4. Par suite, en jugeant que M. A...ne pouvait bénéficier de l'exonération réservée par les dispositions, citées au point 2, de l'article 80 duodecies du code général des impôts aux indemnités de licenciement dépourvu de cause réelle et sérieuse mentionnées à l'article L. 1235-3 du code du travail, au motif qu'il n'apportait pas la preuve dont il avait la charge que la somme versée à la suite de la transaction conclue avec la société Crédit Agricole CIB correspondait à de telles indemnités, alors qu'il incombait à la cour de se prononcer au vu de l'instruction, compte tenu des éléments fournis par les parties et, le cas échéant, de mesures d'instruction, la cour a commis une erreur de droit.

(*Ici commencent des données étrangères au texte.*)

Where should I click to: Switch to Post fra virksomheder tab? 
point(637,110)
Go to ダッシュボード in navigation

5. Il résulte de ce qui précède, sans qu'il soit besoin d'examiner les autres moyens de son pourvoi, que M. A...est fondé à demander l'annulation de l'arrêt qu'il attaque.

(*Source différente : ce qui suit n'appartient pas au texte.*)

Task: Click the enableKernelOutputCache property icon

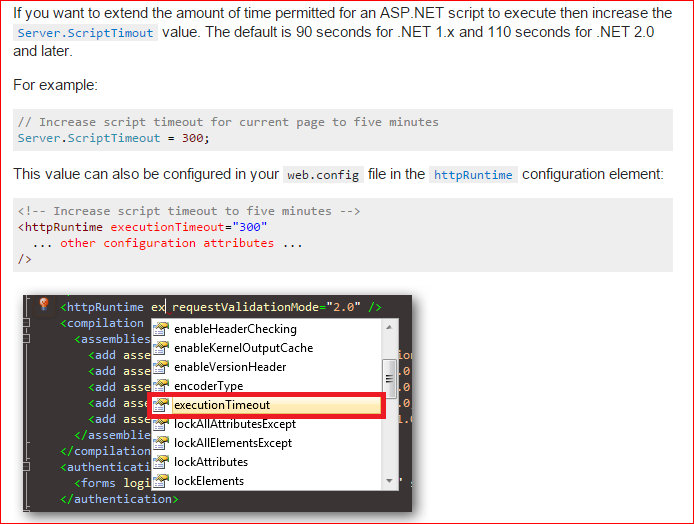Action: tap(161, 348)
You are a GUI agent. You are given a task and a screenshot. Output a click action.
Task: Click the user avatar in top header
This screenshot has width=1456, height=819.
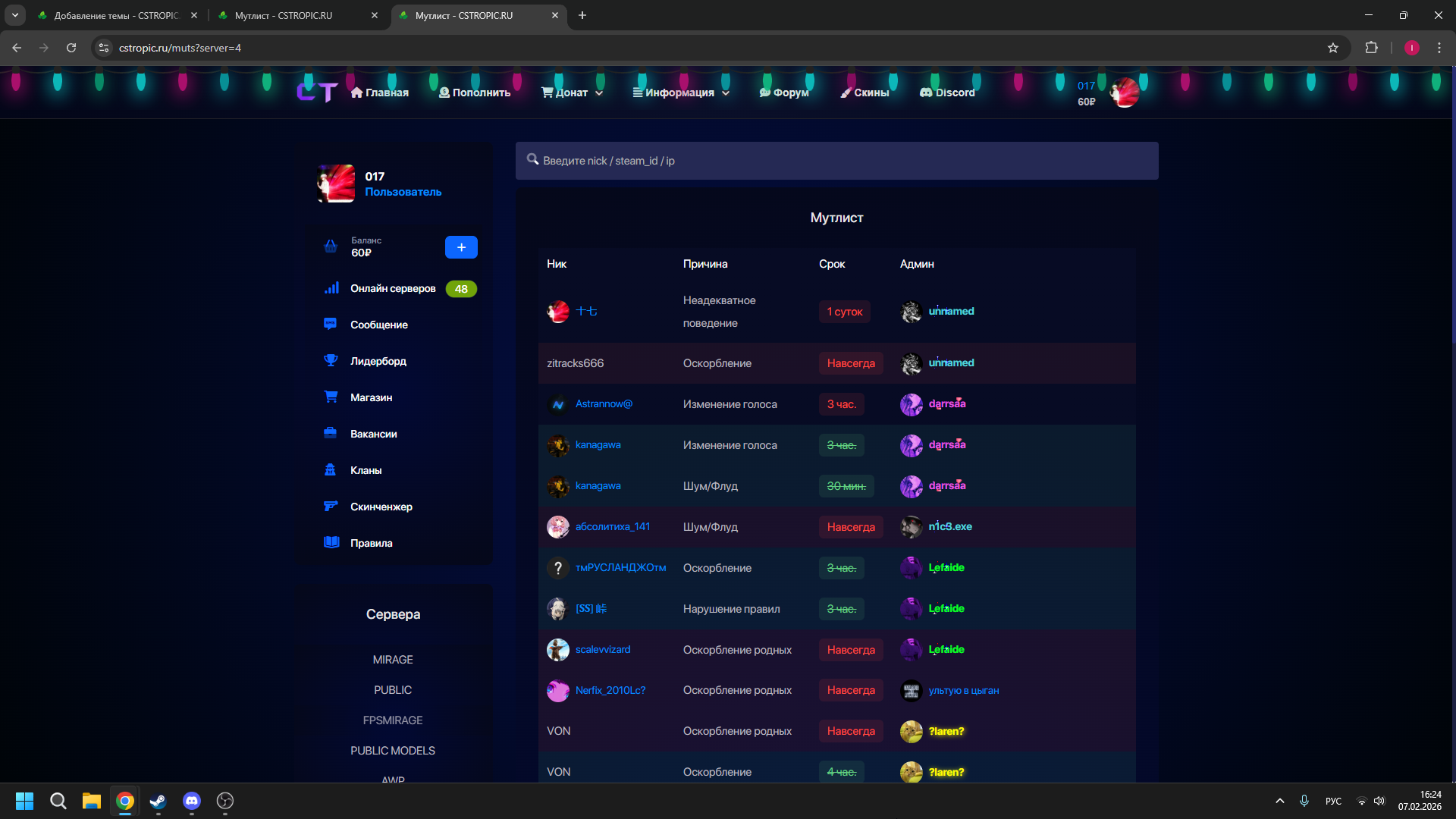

6. Il y a lieu, dans les circonstances de l'espèce, de mettre à la charge de l'Etat la somme de 3 000 euros à verser à M.A..., au titre de l'article L. 761-1 du code de justice administrative.

D E C I D E :

--------------

Article 1er : L'arrêt de la cour administrative d'appel de Paris du 7 juillet 2017 est annulé.

Article 2 : L'affaire est renvoyée à la cour administrative d'appel de Paris.

Article 3 : L'Etat versera une somme de 3 000 euros à M. A...au titre de l'article L.761-1 du code de justice administrative.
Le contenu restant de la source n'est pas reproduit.